** start of DATA EXCERPTS **

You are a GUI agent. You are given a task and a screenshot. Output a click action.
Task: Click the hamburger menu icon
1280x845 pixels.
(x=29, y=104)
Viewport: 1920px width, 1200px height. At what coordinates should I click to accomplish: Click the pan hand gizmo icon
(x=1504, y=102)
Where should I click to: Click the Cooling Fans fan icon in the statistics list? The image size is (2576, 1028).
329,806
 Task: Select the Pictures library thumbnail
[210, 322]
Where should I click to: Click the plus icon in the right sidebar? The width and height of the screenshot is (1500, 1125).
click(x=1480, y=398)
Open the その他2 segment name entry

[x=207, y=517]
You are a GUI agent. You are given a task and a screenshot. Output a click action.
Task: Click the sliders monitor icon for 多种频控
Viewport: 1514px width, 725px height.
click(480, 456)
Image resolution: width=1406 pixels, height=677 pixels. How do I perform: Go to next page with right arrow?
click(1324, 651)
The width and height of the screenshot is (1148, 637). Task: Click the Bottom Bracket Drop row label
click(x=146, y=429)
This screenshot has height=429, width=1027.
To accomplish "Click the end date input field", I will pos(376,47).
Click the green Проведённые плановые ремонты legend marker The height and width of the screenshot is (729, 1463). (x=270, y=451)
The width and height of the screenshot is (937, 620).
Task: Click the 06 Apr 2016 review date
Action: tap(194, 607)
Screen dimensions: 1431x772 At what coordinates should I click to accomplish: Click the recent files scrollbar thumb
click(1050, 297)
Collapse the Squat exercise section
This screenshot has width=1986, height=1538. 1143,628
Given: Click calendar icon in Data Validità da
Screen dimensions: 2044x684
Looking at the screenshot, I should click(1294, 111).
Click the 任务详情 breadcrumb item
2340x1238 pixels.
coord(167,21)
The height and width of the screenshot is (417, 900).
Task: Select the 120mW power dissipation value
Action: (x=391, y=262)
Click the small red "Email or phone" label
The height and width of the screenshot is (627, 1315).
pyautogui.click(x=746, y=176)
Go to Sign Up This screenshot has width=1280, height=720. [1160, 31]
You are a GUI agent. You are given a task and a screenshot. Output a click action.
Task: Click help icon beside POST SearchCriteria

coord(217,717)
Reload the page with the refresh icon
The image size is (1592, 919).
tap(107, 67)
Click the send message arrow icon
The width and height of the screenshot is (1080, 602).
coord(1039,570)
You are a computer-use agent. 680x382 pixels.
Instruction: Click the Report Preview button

** end of DATA EXCERPTS **

**GIVEN EXERCISE**
Copy out each line of the entries above that contains the word "right", treating uppercase and lowercase as different.

**WRITTEN REPLY**
Where should I click to: Click the plus icon in the right sidebar? The width and height of the screenshot is (1500, 1125).
Image resolution: width=1406 pixels, height=677 pixels. How do I perform: Go to next page with right arrow?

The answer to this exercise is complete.